DETAILED ACTION
Notice of Pre-AIA or AIA Status
The present application, filed on or after March 16, 2013, is being examined under the first inventor to file provisions of the AIA .
Priority
Acknowledgment is made of applicant’s claim for foreign priority under 35 U.S.C. 119 (a)-(d). The certified copy has been filed in parent Application No. 18419607, filed on 01/23/2024.
Information Disclosure Statement
The information disclosure statements (IDS) submitted on 01/23/2024, 02/26/2024, and 06/28/2024 are in compliance with the provisions of 37 CFR 1.97. Accordingly, they are being considered by the examiner.
Specification
The title of the invention is not descriptive. A new title is required that is clearly indicative of the invention to which the claims are directed.
Claim Rejections - 35 USC § 112
The following is a quotation of 35 U.S.C. 112(b):
(b) CONCLUSION.—The specification shall conclude with one or more claims particularly pointing out and distinctly claiming the subject matter which the inventor or a joint inventor regards as the invention.
The following is a quotation of 35 U.S.C. 112 (pre-AIA ), second paragraph:
The specification shall conclude with one or more claims particularly pointing out and distinctly claiming the subject matter which the applicant regards as his invention.
Claims 1-16 are rejected under 35 U.S.C. 112(b) or 35 U.S.C. 112 (pre-AIA ), second paragraph, as being indefinite for failing to particularly point out and distinctly claim the subject matter which the inventor or a joint inventor (or for applications subject to pre-AIA 35 U.S.C. 112, the applicant), regards as the invention.
Regarding claim 1, claim 1 recites “generate a feature amount”. The claim fails to sufficiently describe what a “feature amount” is, rendering the claim indefinite. In view of the full Application, the feature amount is being interpreted as a collection of tokens generated according to an input.
Further regarding claim 1, claim 1 recites “irregularly mix a plurality of tokens included in the feature amount in a spatial direction of the generated feature amount.” It appears that the bolded elements are referring to the same thing, and should therefore be referred to consistently.
Further regarding claim 1, claim 1 recites “irregularly mix a plurality of tokens included in the feature amount in a spatial direction of the generated feature amount.” The bolded limitation is indefinite because it is unclear how the generated feature amount is related to spatial directions. Accordingly, this is being interpreted such that tokens are mixed with respect to spatial relationships with each other.
Claims 12 and 16 are rejected as analogous to claim 1.
Claims 2-11 and 13-15 are rejected as dependent on rejected claims 1 and 12.

RECORDED INFORMATION
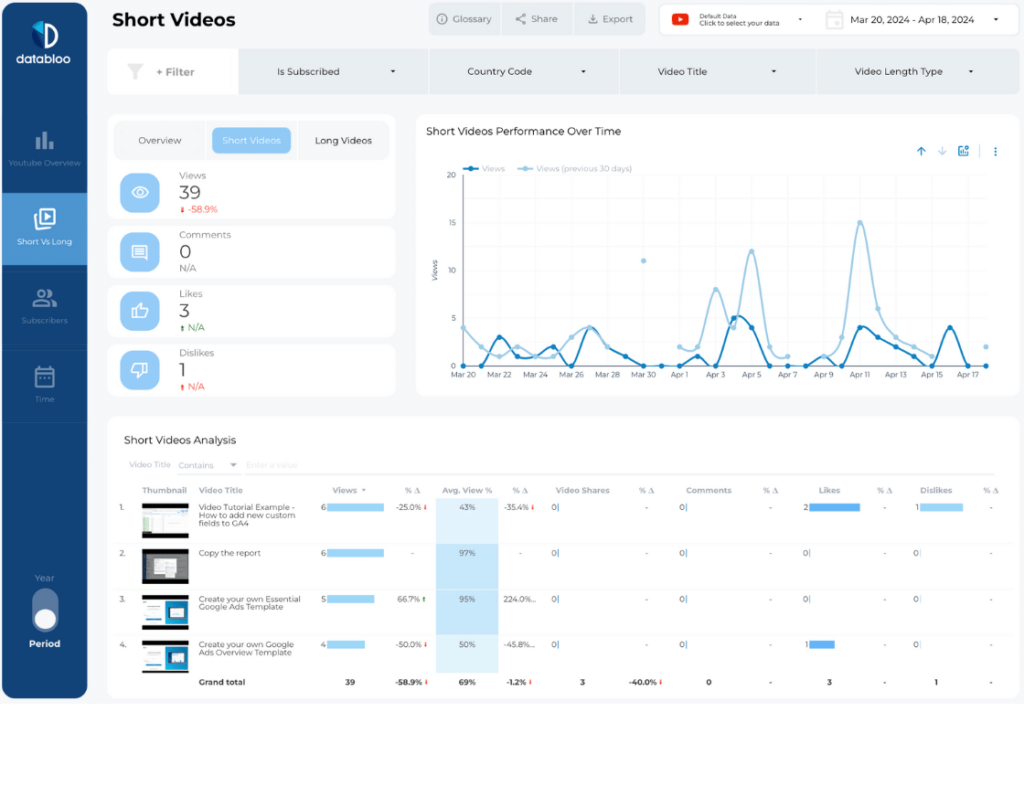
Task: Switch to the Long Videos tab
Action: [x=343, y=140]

---

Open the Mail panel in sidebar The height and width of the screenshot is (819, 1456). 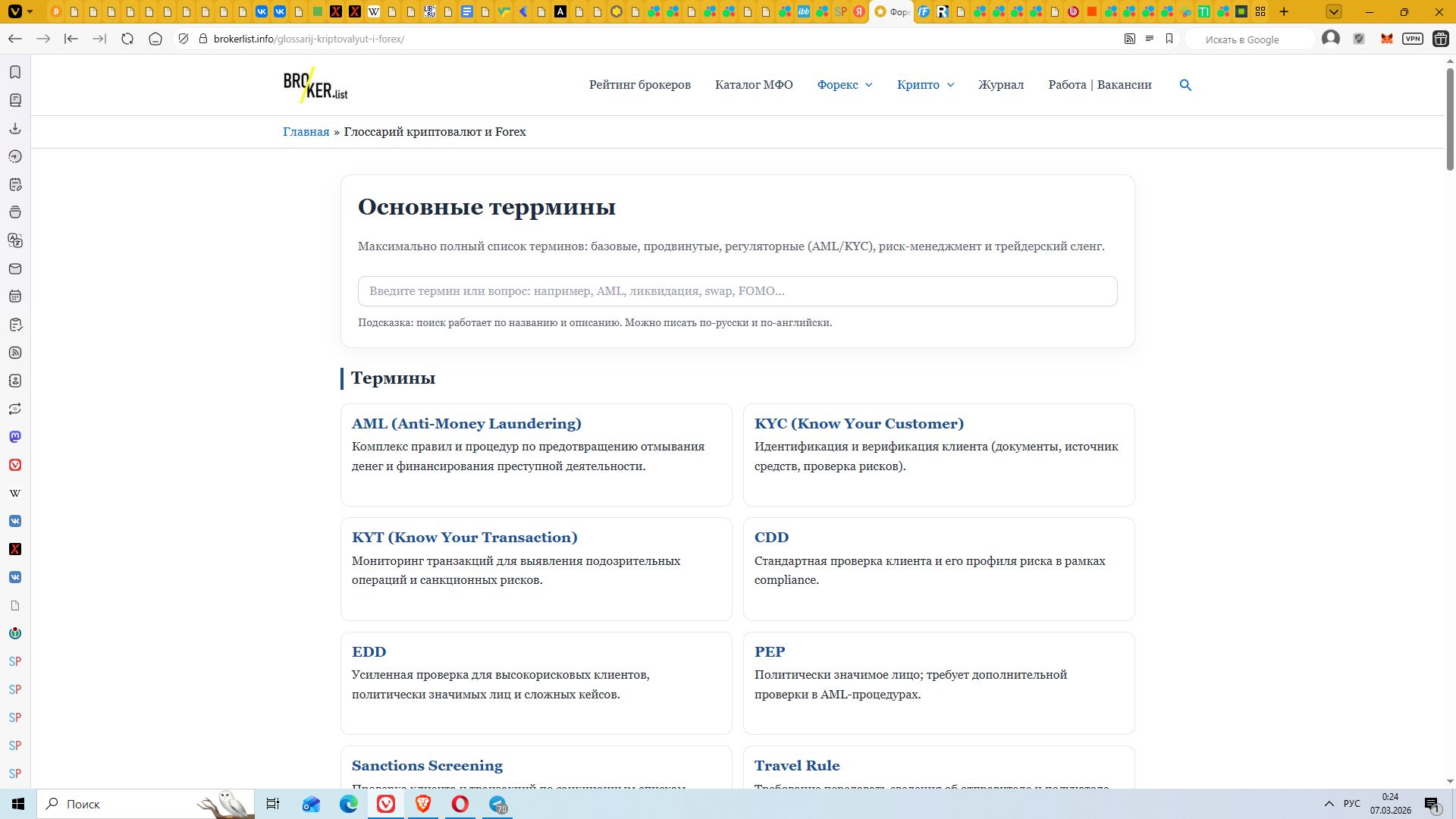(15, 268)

REQUIRED TASKS
(a) From the office action above, write out the passage starting at "The following is a quotation of 35 U.S.C. 112 (pre-AIA" and ending at "to an input.".
(b) Answer these questions using the office action above:
(i) On which dates were the information disclosure statements submitted?
(ii) Which claims are rejected under 35 U.S.C. 112(b)?
(iii) How is the "feature amount" in claim 1 being interpreted?

ANSWERS FOR THE TASKS
(a)
The following is a quotation of 35 U.S.C. 112 (pre-AIA ), second paragraph:
The specification shall conclude with one or more claims particularly pointing out and distinctly claiming the subject matter which the applicant regards as his invention.
Claims 1-16 are rejected under 35 U.S.C. 112(b) or 35 U.S.C. 112 (pre-AIA ), second paragraph, as being indefinite for failing to particularly point out and distinctly claim the subject matter which the inventor or a joint inventor (or for applications subject to pre-AIA 35 U.S.C. 112, the applicant), regards as the invention.
Regarding claim 1, claim 1 recites “generate a feature amount”. The claim fails to sufficiently describe what a “feature amount” is, rendering the claim indefinite. In view of the full Application, the feature amount is being interpreted as a collection of tokens generated according to an input.

(b)
(i) 01/23/2024, 02/26/2024, and 06/28/2024
(ii) Claims 1-16
(iii) As a collection of tokens generated according to an input